• _Records for this exercise_
------
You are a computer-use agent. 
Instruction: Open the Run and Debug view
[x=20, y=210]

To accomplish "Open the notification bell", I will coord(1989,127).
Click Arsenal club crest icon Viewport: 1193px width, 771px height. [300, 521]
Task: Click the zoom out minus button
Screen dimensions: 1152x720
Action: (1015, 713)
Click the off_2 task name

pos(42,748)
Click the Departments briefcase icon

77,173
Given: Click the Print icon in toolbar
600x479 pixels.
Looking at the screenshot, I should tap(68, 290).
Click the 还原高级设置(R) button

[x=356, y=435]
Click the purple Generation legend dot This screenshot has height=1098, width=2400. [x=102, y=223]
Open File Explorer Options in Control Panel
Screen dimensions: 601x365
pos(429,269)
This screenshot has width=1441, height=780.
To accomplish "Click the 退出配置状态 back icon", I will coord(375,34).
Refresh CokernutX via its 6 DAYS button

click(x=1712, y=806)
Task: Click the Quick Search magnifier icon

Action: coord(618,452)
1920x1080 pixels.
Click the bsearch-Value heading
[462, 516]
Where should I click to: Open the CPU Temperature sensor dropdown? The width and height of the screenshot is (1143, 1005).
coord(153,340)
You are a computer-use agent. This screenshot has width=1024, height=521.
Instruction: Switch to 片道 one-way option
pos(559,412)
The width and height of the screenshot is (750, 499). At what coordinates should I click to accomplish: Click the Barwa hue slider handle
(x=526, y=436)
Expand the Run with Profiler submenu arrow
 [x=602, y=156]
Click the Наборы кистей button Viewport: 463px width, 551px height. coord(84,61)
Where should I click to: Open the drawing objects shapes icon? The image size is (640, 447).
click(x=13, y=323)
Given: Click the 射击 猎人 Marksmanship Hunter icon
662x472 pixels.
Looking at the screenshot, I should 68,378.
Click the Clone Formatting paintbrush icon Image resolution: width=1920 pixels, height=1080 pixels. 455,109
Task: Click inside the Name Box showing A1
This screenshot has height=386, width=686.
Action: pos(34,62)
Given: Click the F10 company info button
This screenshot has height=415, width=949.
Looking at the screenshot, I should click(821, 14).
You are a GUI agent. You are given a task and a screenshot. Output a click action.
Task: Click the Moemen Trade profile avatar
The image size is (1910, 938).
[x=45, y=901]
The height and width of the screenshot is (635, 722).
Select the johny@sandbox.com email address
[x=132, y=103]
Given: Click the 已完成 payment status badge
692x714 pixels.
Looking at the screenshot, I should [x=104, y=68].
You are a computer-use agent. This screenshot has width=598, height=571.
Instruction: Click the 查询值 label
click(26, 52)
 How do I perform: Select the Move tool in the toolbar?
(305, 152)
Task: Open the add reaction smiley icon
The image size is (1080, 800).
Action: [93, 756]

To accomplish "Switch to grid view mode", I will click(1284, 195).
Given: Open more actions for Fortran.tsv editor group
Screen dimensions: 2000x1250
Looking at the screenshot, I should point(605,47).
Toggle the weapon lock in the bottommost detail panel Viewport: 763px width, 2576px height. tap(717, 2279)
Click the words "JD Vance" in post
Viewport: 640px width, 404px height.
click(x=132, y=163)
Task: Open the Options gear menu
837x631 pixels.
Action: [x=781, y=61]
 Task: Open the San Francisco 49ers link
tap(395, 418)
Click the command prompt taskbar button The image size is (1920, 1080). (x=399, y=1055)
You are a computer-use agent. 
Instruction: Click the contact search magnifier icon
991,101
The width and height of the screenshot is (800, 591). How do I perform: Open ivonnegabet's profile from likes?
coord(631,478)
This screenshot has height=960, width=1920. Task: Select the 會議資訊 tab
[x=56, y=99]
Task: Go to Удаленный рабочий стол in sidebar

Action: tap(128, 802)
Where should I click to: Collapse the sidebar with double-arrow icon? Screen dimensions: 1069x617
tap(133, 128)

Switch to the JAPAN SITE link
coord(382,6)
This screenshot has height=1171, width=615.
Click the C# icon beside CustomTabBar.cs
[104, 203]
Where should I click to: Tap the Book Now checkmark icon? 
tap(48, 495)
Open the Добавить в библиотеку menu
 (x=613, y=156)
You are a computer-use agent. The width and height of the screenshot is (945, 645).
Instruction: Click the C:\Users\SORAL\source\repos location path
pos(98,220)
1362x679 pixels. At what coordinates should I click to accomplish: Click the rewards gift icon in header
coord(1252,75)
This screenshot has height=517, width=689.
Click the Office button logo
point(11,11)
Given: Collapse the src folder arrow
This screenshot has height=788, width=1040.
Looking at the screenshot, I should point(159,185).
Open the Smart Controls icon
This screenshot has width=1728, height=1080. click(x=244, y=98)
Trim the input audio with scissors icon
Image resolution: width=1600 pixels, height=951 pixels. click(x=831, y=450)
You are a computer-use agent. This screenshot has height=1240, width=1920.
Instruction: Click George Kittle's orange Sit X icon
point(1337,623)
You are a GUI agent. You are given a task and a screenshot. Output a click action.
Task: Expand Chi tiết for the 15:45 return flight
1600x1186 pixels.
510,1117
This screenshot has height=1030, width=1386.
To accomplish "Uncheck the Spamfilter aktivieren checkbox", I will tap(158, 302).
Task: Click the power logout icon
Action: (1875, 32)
------
• _Description of the task_
Convert every line of the items above into a JSON list of strings, one string per line, and leave out the blank lines.

• _Written solution_
[
  "You are a computer-use agent. ",
  "Instruction: Open the Run and Debug view",
  "[x=20, y=210]",
  "To accomplish \"Open the notification bell\", I will coord(1989,127).",
  "Click Arsenal club crest icon Viewport: 1193px width, 771px height. [300, 521]",
  "Task: Click the zoom out minus button",
  "Screen dimensions: 1152x720",
  "Action: (1015, 713)",
  "Click the off_2 task name",
  "pos(42,748)",
  "Click the Departments briefcase icon",
  "77,173",
  "Given: Click the Print icon in toolbar",
  "600x479 pixels.",
  "Looking at the screenshot, I should tap(68, 290).",
  "Click the 还原高级设置(R) button",
  "[x=356, y=435]",
  "Click the purple Generation legend dot This screenshot has height=1098, width=2400. [x=102, y=223]",
  "Open File Explorer Options in Control Panel",
  "Screen dimensions: 601x365",
  "pos(429,269)",
  "This screenshot has width=1441, height=780.",
  "To accomplish \"Click the 退出配置状态 back icon\", I will coord(375,34).",
  "Refresh CokernutX via its 6 DAYS button",
  "click(x=1712, y=806)",
  "Task: Click the Quick Search magnifier icon",
  "Action: coord(618,452)",
  "1920x1080 pixels.",
  "Click the bsearch-Value heading",
  "[462, 516]",
  "Where should I click to: Open the CPU Temperature sensor dropdown? The width and height of the screenshot is (1143, 1005).",
  "coord(153,340)",
  "You are a computer-use agent. This screenshot has width=1024, height=521.",
  "Instruction: Switch to 片道 one-way option",
  "pos(559,412)",
  "The width and height of the screenshot is (750, 499). At what coordinates should I click to accomplish: Click the Barwa hue slider handle",
  "(x=526, y=436)",
  "Expand the Run with Profiler submenu arrow",
  " [x=602, y=156]",
  "Click the Наборы кистей button Viewport: 463px width, 551px height. coord(84,61)",
  "Where should I click to: Open the drawing objects shapes icon? The image size is (640, 447).",
  "click(x=13, y=323)",
  "Given: Click the 射击 猎人 Marksmanship Hunter icon",
  "662x472 pixels.",
  "Looking at the screenshot, I should 68,378.",
  "Click the Clone Formatting paintbrush icon Image resolution: width=1920 pixels, height=1080 pixels. 455,109",
  "Task: Click inside the Name Box showing A1",
  "This screenshot has height=386, width=686.",
  "Action: pos(34,62)",
  "Given: Click the F10 company info button",
  "This screenshot has height=415, width=949.",
  "Looking at the screenshot, I should click(821, 14).",
  "You are a GUI agent. You are given a task and a screenshot. Output a click action.",
  "Task: Click the Moemen Trade profile avatar",
  "The image size is (1910, 938).",
  "[x=45, y=901]",
  "The height and width of the screenshot is (635, 722).",
  "Select the johny@sandbox.com email address",
  "[x=132, y=103]",
  "Given: Click the 已完成 payment status badge",
  "692x714 pixels.",
  "Looking at the screenshot, I should [x=104, y=68].",
  "You are a computer-use agent. This screenshot has width=598, height=571.",
  "Instruction: Click the 查询值 label",
  "click(26, 52)",
  " How do I perform: Select the Move tool in the toolbar?",
  "(305, 152)",
  "Task: Open the add reaction smiley icon",
  "The image size is (1080, 800).",
  "Action: [93, 756]",
  "To accomplish \"Switch to grid view mode\", I will click(1284, 195).",
  "Given: Open more actions for Fortran.tsv editor group",
  "Screen dimensions: 2000x1250",
  "Looking at the screenshot, I should point(605,47).",
  "Toggle the weapon lock in the bottommost detail panel Viewport: 763px width, 2576px height. tap(717, 2279)",
  "Click the words \"JD Vance\" in post",
  "Viewport: 640px width, 404px height.",
  "click(x=132, y=163)",
  "Task: Open the Options gear menu",
  "837x631 pixels.",
  "Action: [x=781, y=61]",
  " Task: Open the San Francisco 49ers link",
  "tap(395, 418)",
  "Click the command prompt taskbar button The image size is (1920, 1080). (x=399, y=1055)",
  "You are a computer-use agent. ",
  "Instruction: Click the contact search magnifier icon",
  "991,101",
  "The width and height of the screenshot is (800, 591). How do I perform: Open ivonnegabet's profile from likes?",
  "coord(631,478)",
  "This screenshot has height=960, width=1920. Task: Select the 會議資訊 tab",
  "[x=56, y=99]",
  "Task: Go to Удаленный рабочий стол in sidebar",
  "Action: tap(128, 802)",
  "Where should I click to: Collapse the sidebar with double-arrow icon? Screen dimensions: 1069x617",
  "tap(133, 128)",
  "Switch to the JAPAN SITE link",
  "coord(382,6)",
  "This screenshot has height=1171, width=615.",
  "Click the C# icon beside CustomTabBar.cs",
  "[104, 203]",
  "Where should I click to: Tap the Book Now checkmark icon? ",
  "tap(48, 495)",
  "Open the Добавить в библиотеку menu",
  " (x=613, y=156)",
  "You are a computer-use agent. The width and height of the screenshot is (945, 645).",
  "Instruction: Click the C:\\Users\\SORAL\\source\\repos location path",
  "pos(98,220)",
  "1362x679 pixels. At what coordinates should I click to accomplish: Click the rewards gift icon in header",
  "coord(1252,75)",
  "This screenshot has height=517, width=689.",
  "Click the Office button logo",
  "point(11,11)",
  "Given: Collapse the src folder arrow",
  "This screenshot has height=788, width=1040.",
  "Looking at the screenshot, I should point(159,185).",
  "Open the Smart Controls icon",
  "This screenshot has width=1728, height=1080. click(x=244, y=98)",
  "Trim the input audio with scissors icon",
  "Image resolution: width=1600 pixels, height=951 pixels. click(x=831, y=450)",
  "You are a computer-use agent. This screenshot has height=1240, width=1920.",
  "Instruction: Click George Kittle's orange Sit X icon",
  "point(1337,623)",
  "You are a GUI agent. You are given a task and a screenshot. Output a click action.",
  "Task: Expand Chi tiết for the 15:45 return flight",
  "1600x1186 pixels.",
  "510,1117",
  "This screenshot has height=1030, width=1386.",
  "To accomplish \"Uncheck the Spamfilter aktivieren checkbox\", I will tap(158, 302).",
  "Task: Click the power logout icon",
  "Action: (1875, 32)"
]